We support x86-64-v1, and packages are supposed to be compiled with the default flags, and those default flags target x86-64-v1. There is as exception, already in the current guidelines: packages that require specific hardware. So if there is code which doesn’t work at all on older CPUs, then it’s fine if it only supports those newer CPUs. What package do you have in mind? It would be easier to discuss with a specific example.

In the Proposal, we don’t touch the %{_dist} part, but just put the -v2 code in one of the subpackages. If a separate subpackage is used, it would be called something like <name>-x86-64-v2-<version>.fc40.x86_64.

Why do you think maintainers would start creating such deps? This proposal is about providing equivalent versions of packages so that people can pick the one that works the best on their hardware. Creating a pin on the version would be against the spirit of the Packaging Guidelines (E.g.

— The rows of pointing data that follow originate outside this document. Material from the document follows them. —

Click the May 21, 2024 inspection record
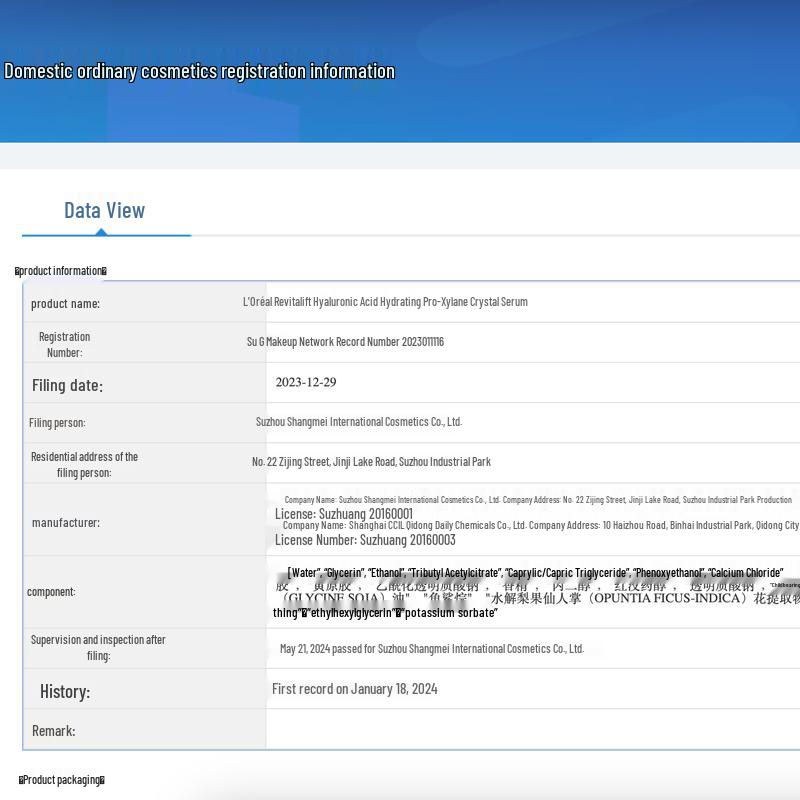point(431,649)
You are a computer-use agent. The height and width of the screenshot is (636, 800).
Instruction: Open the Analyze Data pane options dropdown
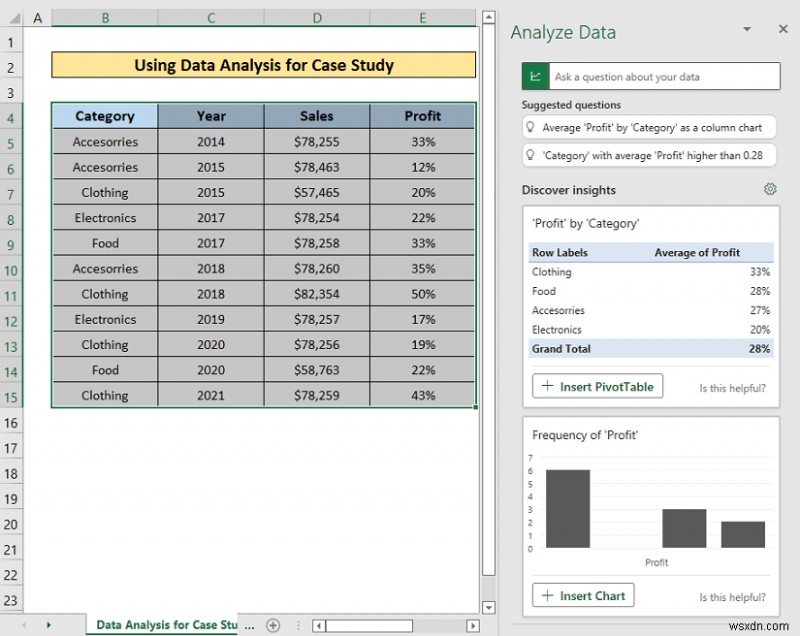tap(746, 29)
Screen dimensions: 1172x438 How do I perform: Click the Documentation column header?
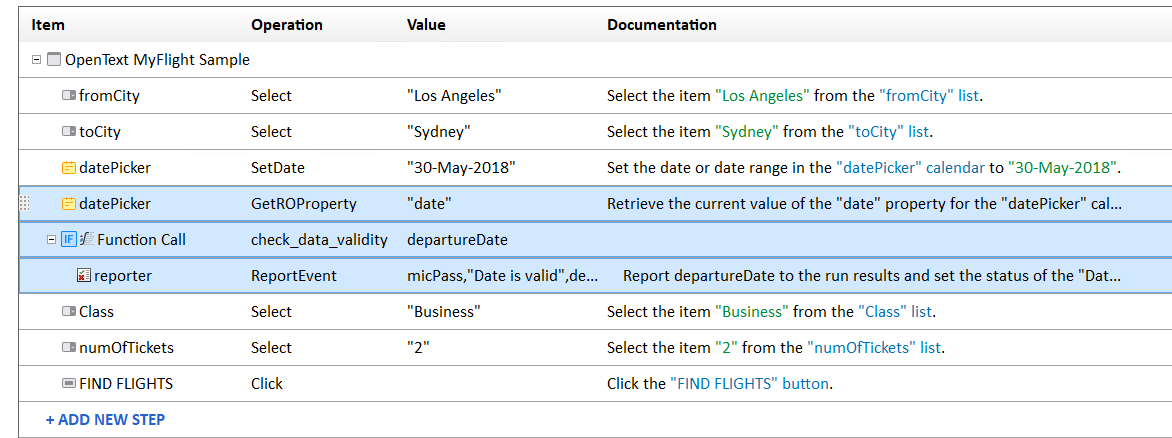coord(661,24)
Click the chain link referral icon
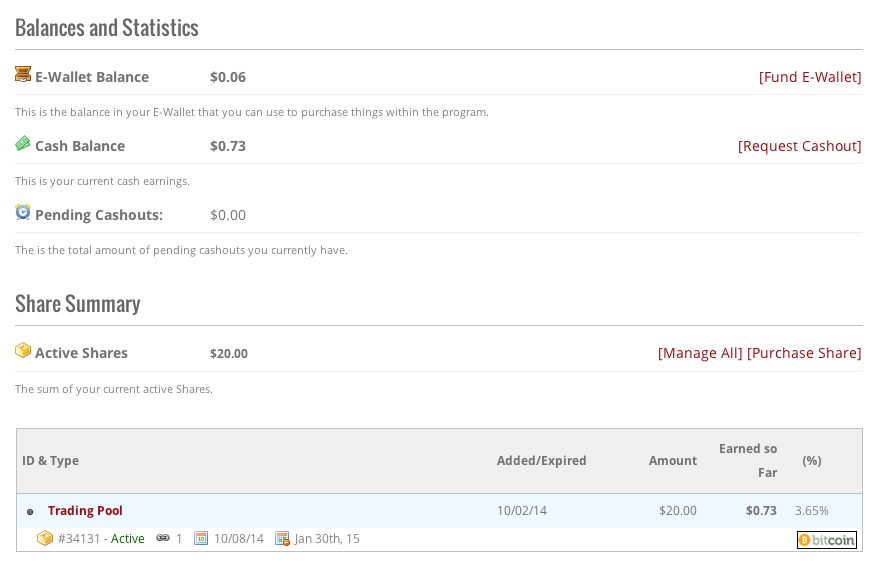This screenshot has width=883, height=570. pyautogui.click(x=163, y=538)
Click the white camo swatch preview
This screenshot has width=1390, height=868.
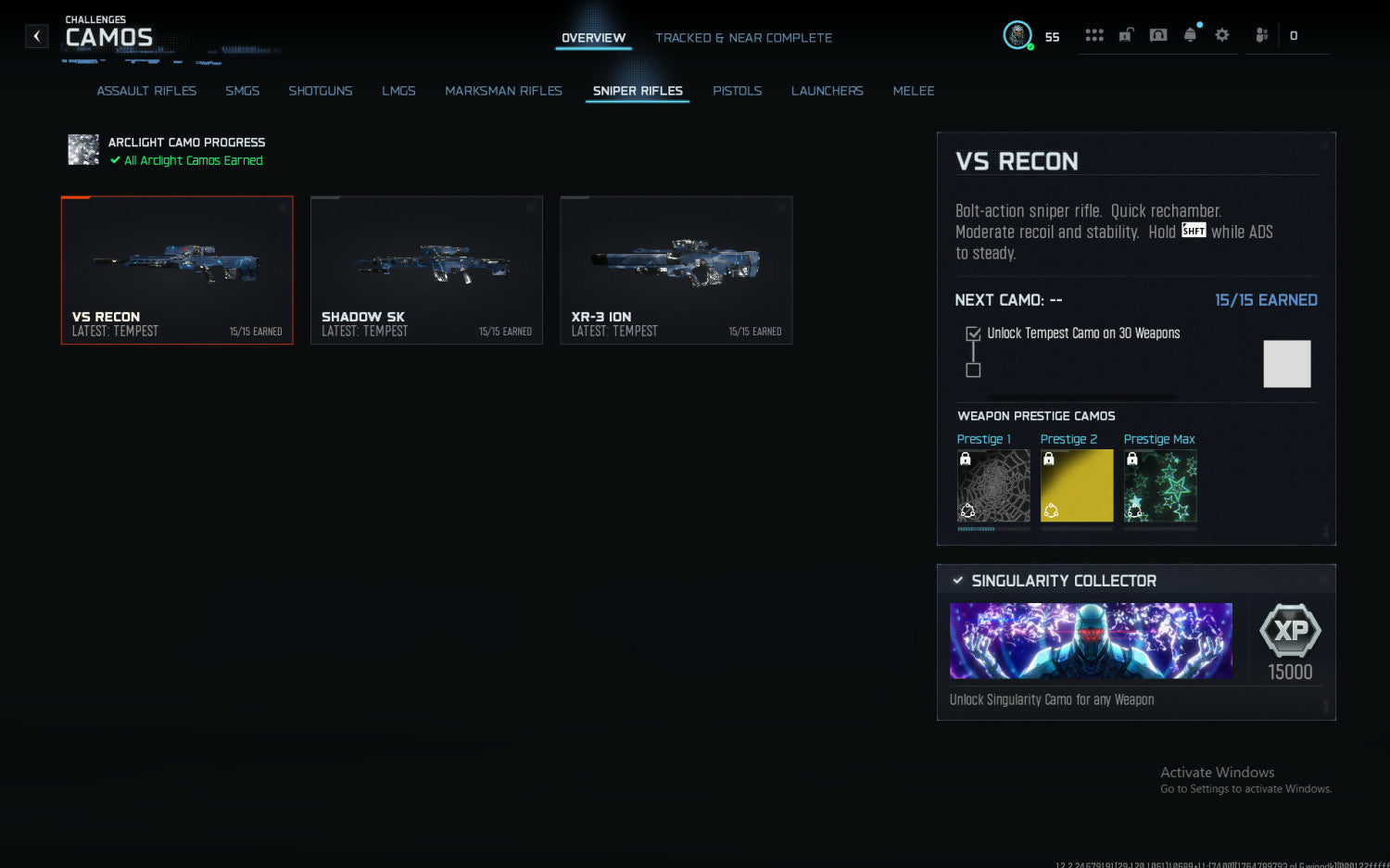tap(1287, 363)
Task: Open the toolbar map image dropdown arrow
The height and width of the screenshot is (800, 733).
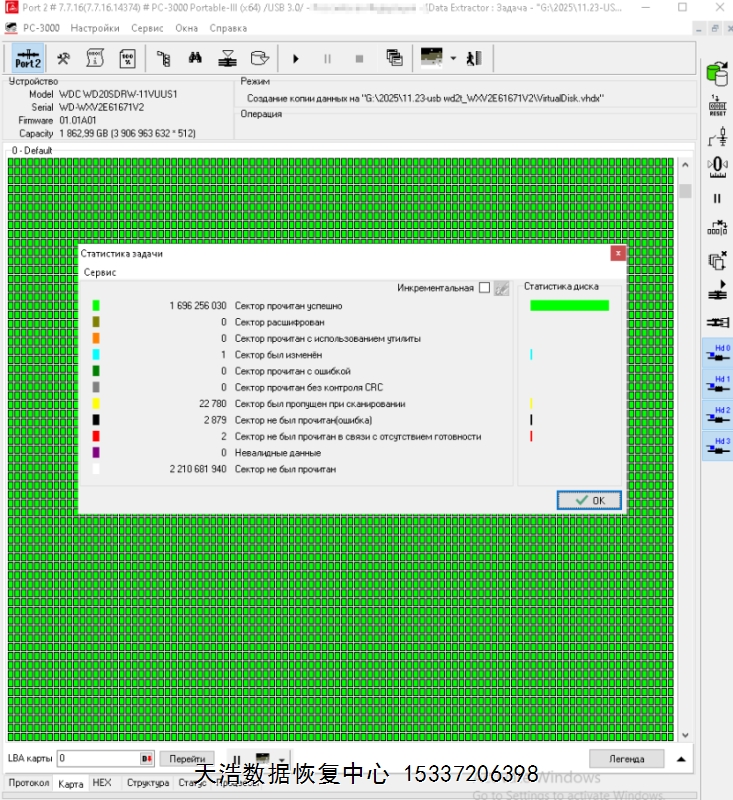Action: (453, 58)
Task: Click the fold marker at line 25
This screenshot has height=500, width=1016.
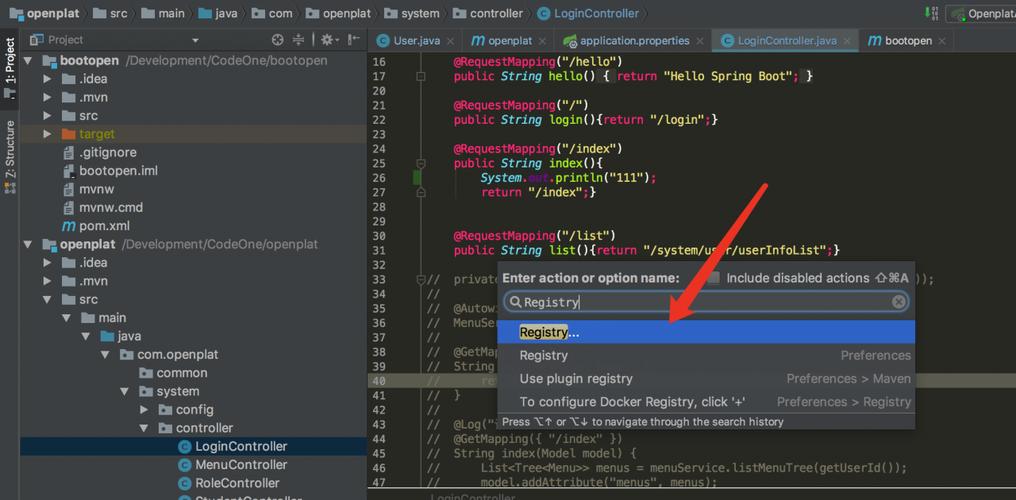Action: click(421, 163)
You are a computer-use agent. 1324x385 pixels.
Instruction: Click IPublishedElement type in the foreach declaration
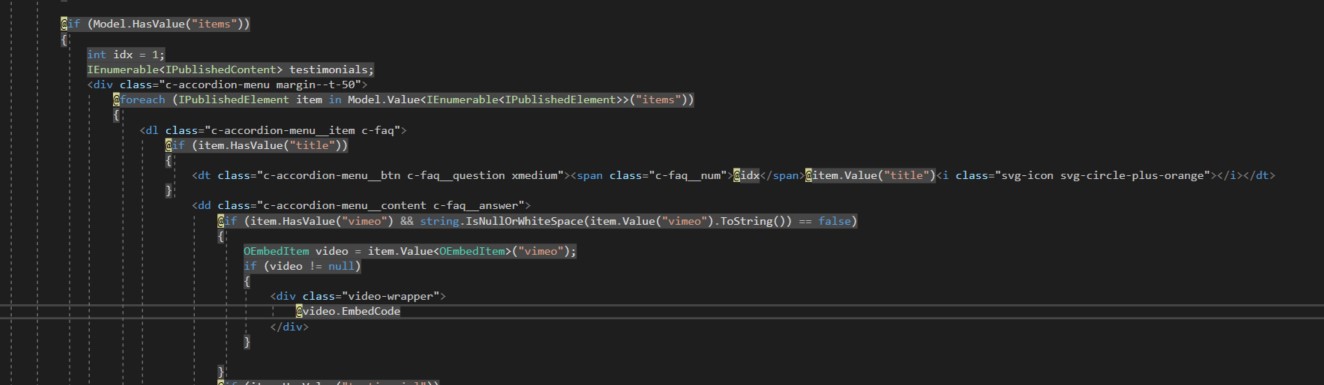click(232, 100)
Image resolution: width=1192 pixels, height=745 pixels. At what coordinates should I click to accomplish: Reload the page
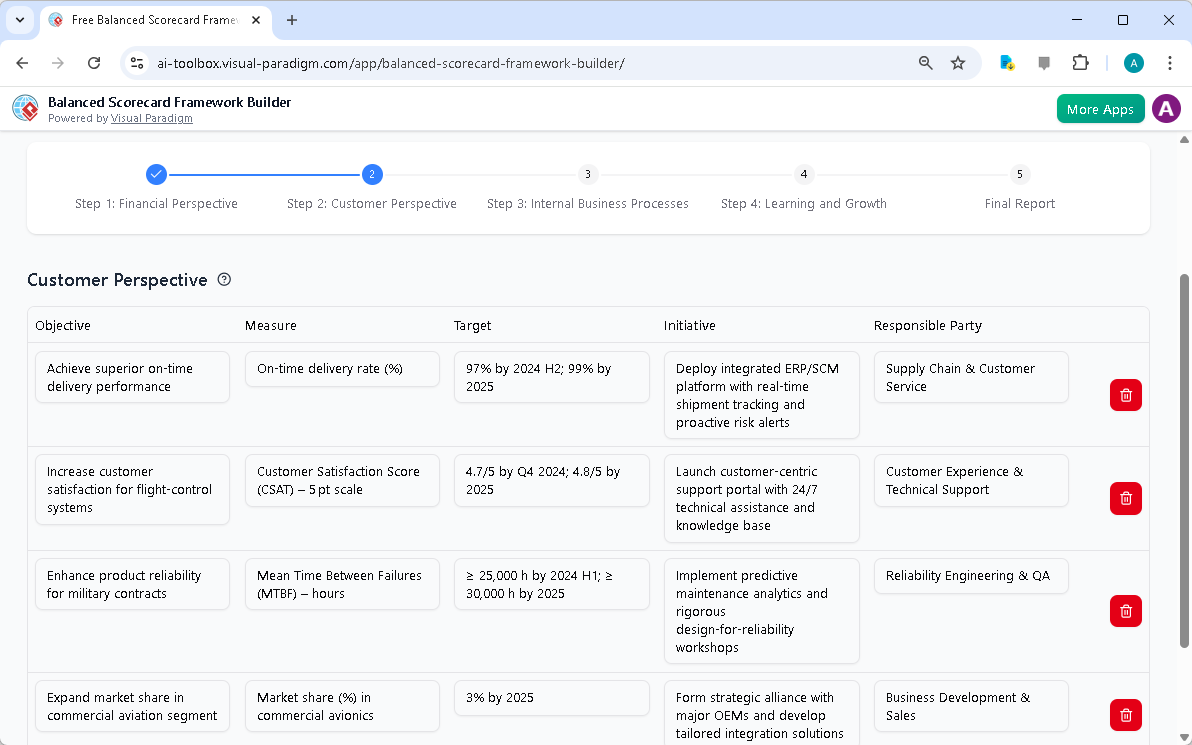94,62

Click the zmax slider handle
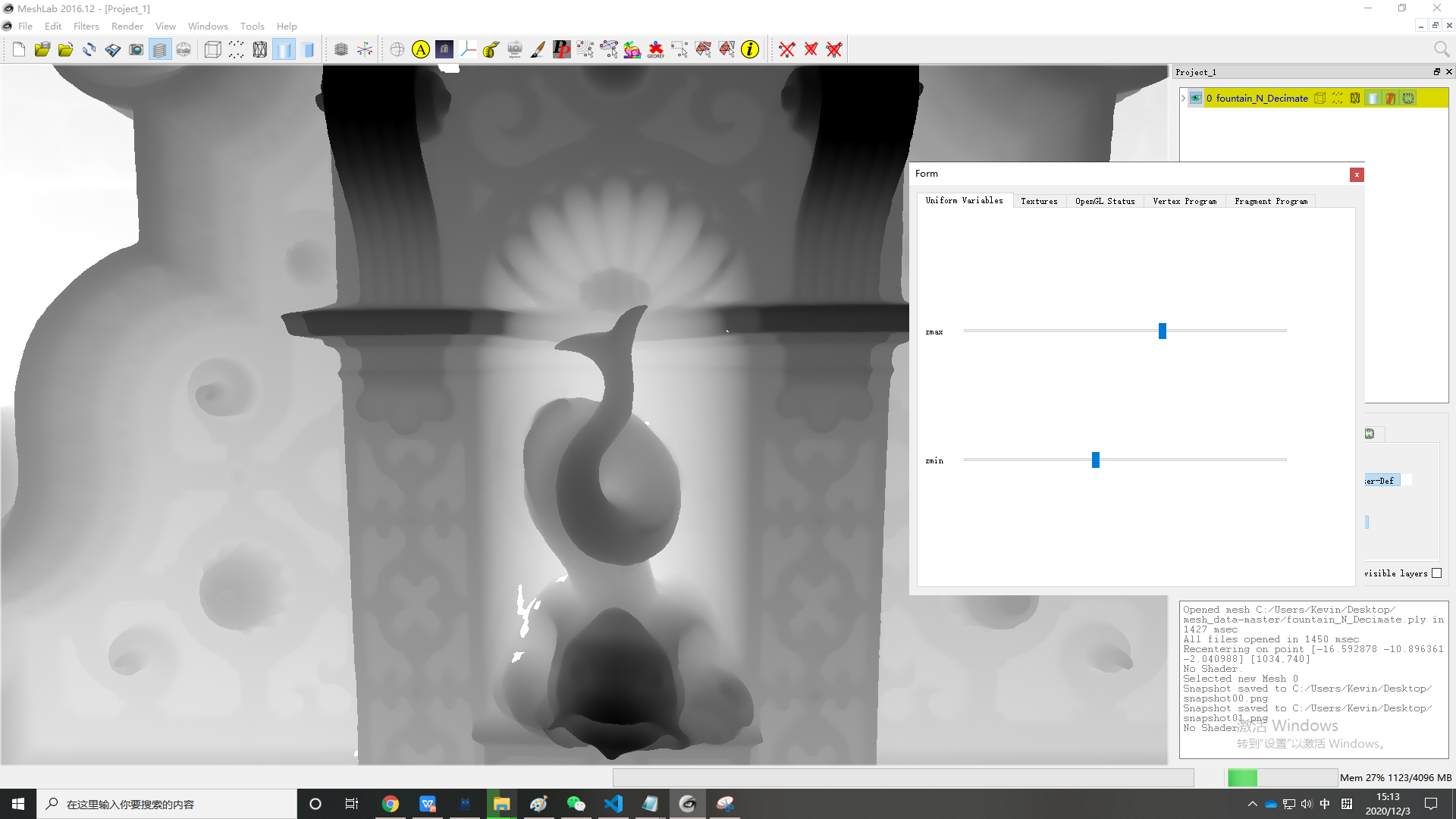coord(1162,331)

Fedora Packaging Guidelines :: Fedora Docs says “Versioned dependencies (build-time or runtime) SHOULD ONLY be used when actually necessary to guarantee that the proper version of a package is present” and “Packages must not contain unnecessary explicit Requires on libraries”.) It also doesn’t really make much sense.

1 Like

Such alternative approaches were already mentioned a few times in the mailing list thread (starting at Re: F40 Change Proposal: Optimized Binaries for the AMD64 Architecture (System-Wide) - devel - Fedora Mailing-Lists), based on special support from the kernel to substitute some magic strings in the paths. We don’t have such support in the kernel and it’s unlikely to be added. (And certainly not anytime quick.)

We could play with paths, but: a) we already have the glibc-hwcaps system which injects additional directories in the the search path, so it seems reasonable to use the same approach for binaries, and b) creating such a magic directory would adding quite a bit of complexity at least in the package manager. We would need to move the actual binaries to a different place where rpm can manage them, and then create a symlink farm. I’m not a fan of such complicated approaches.

The proposed system will consist of a) a dozen lines of code in systemd and b) some relatively boring packaging work to compile some binaries a few times. We already do such repeated compilations e.g. for MPI packages (against mpich, openmpi, and possibly other implementations), and it’s not particularly pretty, but it amounts to putting a big loop around some part of the %build and %install sections.

Yeah, I don’t see any great benefit to this. It’s generally wrong to specify binaries by full path. $PATH is one of the great things in Linux and we should make more use of it, not less.